Steps 18 and 19 result in similar result output. We will select speed_ground, aircraft, height and pitch as variables to build a predictive model for LD.
Variable selection based on automate algorithm. Step 21. Use the R function “StepAIC” to perform forward variable selection. Compare the result with that in Step 19.

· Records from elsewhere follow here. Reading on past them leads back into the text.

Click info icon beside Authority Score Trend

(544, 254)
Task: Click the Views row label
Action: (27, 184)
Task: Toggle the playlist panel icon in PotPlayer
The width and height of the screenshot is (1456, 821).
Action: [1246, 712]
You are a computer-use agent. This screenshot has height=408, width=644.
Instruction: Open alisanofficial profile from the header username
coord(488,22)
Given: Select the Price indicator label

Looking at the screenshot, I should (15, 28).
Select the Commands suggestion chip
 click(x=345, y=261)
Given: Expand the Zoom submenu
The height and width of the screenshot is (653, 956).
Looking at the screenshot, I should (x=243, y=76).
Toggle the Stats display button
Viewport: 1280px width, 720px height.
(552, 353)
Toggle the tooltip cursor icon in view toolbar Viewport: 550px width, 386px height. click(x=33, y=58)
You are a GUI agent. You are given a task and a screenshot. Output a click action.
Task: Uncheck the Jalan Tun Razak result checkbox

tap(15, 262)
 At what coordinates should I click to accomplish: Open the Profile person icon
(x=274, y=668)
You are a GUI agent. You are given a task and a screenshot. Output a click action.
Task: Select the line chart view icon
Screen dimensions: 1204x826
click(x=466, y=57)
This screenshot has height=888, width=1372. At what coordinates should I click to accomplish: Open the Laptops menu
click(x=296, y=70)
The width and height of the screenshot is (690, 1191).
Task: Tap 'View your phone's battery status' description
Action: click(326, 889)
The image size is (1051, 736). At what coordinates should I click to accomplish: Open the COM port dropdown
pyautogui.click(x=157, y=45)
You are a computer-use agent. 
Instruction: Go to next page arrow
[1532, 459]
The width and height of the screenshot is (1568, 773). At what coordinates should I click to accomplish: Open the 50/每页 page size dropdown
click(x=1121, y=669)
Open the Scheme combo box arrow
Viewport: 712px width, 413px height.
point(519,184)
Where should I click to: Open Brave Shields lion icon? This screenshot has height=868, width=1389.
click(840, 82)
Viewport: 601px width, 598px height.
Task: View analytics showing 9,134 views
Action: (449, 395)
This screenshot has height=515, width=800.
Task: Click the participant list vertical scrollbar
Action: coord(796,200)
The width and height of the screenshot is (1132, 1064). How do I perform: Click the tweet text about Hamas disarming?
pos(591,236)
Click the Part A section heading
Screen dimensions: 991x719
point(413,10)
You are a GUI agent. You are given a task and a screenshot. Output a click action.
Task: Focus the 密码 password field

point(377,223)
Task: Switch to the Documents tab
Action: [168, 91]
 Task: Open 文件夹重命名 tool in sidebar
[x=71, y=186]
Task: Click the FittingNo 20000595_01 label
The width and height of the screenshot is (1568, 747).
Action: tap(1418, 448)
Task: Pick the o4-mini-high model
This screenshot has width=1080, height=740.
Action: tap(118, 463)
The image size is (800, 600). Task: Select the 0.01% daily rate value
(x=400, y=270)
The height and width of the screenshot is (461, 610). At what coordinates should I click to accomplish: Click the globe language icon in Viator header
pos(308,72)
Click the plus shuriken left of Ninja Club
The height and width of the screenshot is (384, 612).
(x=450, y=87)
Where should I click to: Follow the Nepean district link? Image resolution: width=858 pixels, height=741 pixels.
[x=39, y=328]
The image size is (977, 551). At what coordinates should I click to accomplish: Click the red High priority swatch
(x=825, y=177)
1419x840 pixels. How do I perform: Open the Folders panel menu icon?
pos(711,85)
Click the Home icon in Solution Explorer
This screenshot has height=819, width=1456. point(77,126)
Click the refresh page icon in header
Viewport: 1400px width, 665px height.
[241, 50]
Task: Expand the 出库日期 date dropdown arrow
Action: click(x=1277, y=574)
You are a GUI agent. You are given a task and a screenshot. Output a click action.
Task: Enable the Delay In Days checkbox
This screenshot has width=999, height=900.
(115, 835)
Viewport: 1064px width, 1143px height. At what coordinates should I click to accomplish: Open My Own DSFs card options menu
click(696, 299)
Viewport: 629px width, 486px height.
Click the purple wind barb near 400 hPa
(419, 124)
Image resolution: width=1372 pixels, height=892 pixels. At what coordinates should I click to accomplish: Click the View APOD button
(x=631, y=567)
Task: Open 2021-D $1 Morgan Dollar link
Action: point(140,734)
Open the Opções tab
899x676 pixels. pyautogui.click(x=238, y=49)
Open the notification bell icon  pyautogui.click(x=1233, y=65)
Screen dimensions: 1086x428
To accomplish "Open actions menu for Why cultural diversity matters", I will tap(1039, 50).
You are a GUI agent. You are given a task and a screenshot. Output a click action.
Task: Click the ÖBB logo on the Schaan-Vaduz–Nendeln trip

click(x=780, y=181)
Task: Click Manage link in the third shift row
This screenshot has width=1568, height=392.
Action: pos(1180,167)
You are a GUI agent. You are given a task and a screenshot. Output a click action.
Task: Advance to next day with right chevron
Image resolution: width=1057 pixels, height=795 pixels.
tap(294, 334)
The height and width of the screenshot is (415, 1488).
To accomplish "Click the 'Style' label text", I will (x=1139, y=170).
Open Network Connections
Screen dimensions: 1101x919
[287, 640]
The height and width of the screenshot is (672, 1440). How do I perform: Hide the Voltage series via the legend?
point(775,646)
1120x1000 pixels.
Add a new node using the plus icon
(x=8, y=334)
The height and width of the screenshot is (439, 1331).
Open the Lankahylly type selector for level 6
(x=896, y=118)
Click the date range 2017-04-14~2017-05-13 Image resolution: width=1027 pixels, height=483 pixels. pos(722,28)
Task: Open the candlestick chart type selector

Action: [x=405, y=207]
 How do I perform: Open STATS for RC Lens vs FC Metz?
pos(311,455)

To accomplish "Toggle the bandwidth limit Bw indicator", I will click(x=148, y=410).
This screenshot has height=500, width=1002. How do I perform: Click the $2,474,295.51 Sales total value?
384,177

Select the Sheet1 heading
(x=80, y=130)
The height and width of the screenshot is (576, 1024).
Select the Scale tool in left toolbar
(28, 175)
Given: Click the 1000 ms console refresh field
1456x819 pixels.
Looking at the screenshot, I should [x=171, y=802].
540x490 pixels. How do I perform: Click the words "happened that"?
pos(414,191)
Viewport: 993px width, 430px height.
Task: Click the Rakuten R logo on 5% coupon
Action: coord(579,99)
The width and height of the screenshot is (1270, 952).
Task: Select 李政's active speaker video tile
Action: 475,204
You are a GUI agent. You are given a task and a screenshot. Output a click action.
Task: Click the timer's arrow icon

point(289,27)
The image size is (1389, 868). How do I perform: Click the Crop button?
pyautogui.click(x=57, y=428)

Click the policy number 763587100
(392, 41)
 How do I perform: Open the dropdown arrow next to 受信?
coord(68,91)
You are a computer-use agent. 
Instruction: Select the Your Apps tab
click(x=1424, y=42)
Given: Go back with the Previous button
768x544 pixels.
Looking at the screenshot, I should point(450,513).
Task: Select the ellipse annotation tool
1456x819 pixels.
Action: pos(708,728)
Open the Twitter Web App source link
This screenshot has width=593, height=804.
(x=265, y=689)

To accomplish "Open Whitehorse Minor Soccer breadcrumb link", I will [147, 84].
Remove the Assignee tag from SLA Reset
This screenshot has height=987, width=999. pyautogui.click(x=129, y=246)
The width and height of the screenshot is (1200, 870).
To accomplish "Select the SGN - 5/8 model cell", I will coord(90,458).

selection <- lm(new_FAA$distance~1)
step(selection, direction = "forward", scope = formula(model6))
## Start: AIC=11299.8
## new_FAA$distance ~ 1
##
## Df Sum of Sq RSS AIC
## + new_FAA$speed_ground 1 500382567 166457762 10148
## + new_FAA$aircraft 1 37818390 629021939 11253
## + new_FAA$height 1 6590108 660250221 11294
## + new_FAA$pitch 1 5050617 661789712 11296
## + new_FAA$duration 1 1685114 665155215 11300
## <none> 666840329 11300
## + new_FAA$no_pasg 1 210253 666630076 11302
##
## Step: AIC=10148.53
## new_FAA$distance ~ new_FAA$speed_ground
##
## Df Sum of Sq RSS AIC
## + new_FAA$aircraft 1 49848656 116609106 9854.8
## + new_FAA$height 1 14916377 151541385 10072.5
## + new_FAA$pitch 1 9765095 156692668 10100.3
## <none> 166457762 10148.5
## + new_FAA$no_pasg 1 207528 166250234 10149.5
## + new_FAA$duration 1 51669 166406094 10150.3
##
## Step: AIC=9854.77
## new_FAA$distance ~ new_FAA$speed_ground + new_FAA$aircraft
##
## Df Sum of Sq RSS AIC
## + new_FAA$height 1 15848830 100760276 9735.4
## + new_FAA$pitch 1 455453 116153653 9853.5
## <none> 116609106 9854.8
## + new_FAA$no_pasg 1 87171 116521935 9856.1
## + new_FAA$duration 1 8445 116600661 9856.7
##
## Step: AIC=9735.37
## new_FAA$distance ~ new_FAA$speed_ground + new_FAA$aircraft +
## new_FAA$height
##
## Df Sum of Sq RSS AIC
## + new_FAA$pitch 1 315259 100445017 9734.8
## <none> 100760276 9735.4
## + new_FAA$no_pasg 1 232003 100528273 9735.5
## + new_FAA$duration 1 3976 100756300 9737.3
##
## Step: AIC=9734.77
## new_FAA$distance ~ new_FAA$speed_ground + new_FAA$aircraft +
## new_FAA$height + new_FAA$pitch
##
## Df Sum of Sq RSS AIC
## <none> 100445017 9734.8
## + new_FAA$no_pasg 1 225608 100219409 9734.9
## + new_FAA$duration 1 6696 100438321 9736.7
##
## Call:
## lm(formula = new_FAA$distance ~ new_FAA$speed_ground + new_FAA$aircraft +
## new_FAA$height + new_FAA$pitch)
##
## Coefficients:
## (Intercept) new_FAA$speed_ground new_FAA$aircraft0
## -2664.32 42.43 481.27
## new_FAA$height new_FAA$pitch
## 14.09 39.61
The Step forward AIC algorithm suggests to use all the variables 9734.77. The variables picked in Step 21 are consistent with the ones found in Step 18-20.